Early in 1865, both sides in Texas agreed to a gentlemen's agreement that there was no point to further hostilities. Why the needless battle even happened remains something of a mystery—perhaps Union Colonel Theodore H. Barrett had political aspirations. He certainly had little military experience. Barrett instructed Lieutenant Colonel David Branson to attack the rebel encampment at Brazos Santiago Depot near Fort Brown outside Brownsville.
Of note, most Union troops had pulled out from Texas for campaigns in the east. The Confederates were concerned to protect what ports they had for cotton sales to Europe, as well as importation of supplies. Mexicans tended to side with the Confederates due to a lucrative smuggling trade.
Union forces marched upriver from Brazos Santiago to attack a Confederate encampment, and were at first successful. Then the rebels drove them back. The next day, the Union counterattacked, again to initial success and later failure. Ultimately, the Union retreated to the coast.
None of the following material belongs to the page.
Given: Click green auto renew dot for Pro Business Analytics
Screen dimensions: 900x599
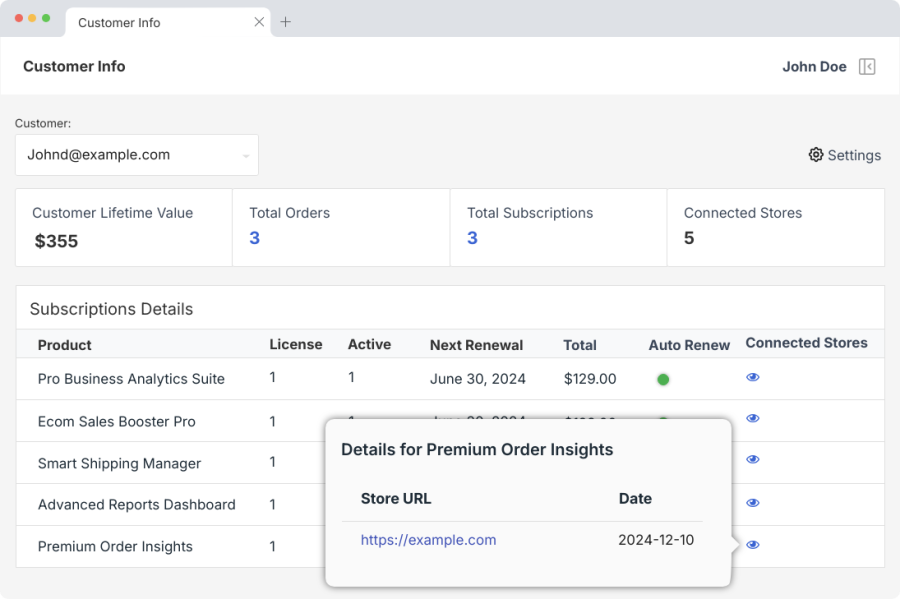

There were over 115 Union casualties killed, wounded and missing—four officers and 111 men. Confederate casualites were "a few dozen" wounded, none killed. Nothing was really gained on either side; like the war's first big battle (First Bull Run to the Union, First Manassas to the Confederates), it is recorded as a Confederate victory. Texas armies formally surrendered on May 26, 1865; Confederate general Kirby Smith surrendered his forces in the Trans-Mississippi Department on June 2nd.
It is worth noting that private John J. Williams of the 34th Indiana Volunteer Infantry was the last man killed at the Battle at Palmito Ranch, and probably the last of the war. Fighting were white, African, Hispanic and native troops. Reports of shots from the Mexican side are unverified, though many witnesses reported firing from the Mexican shore.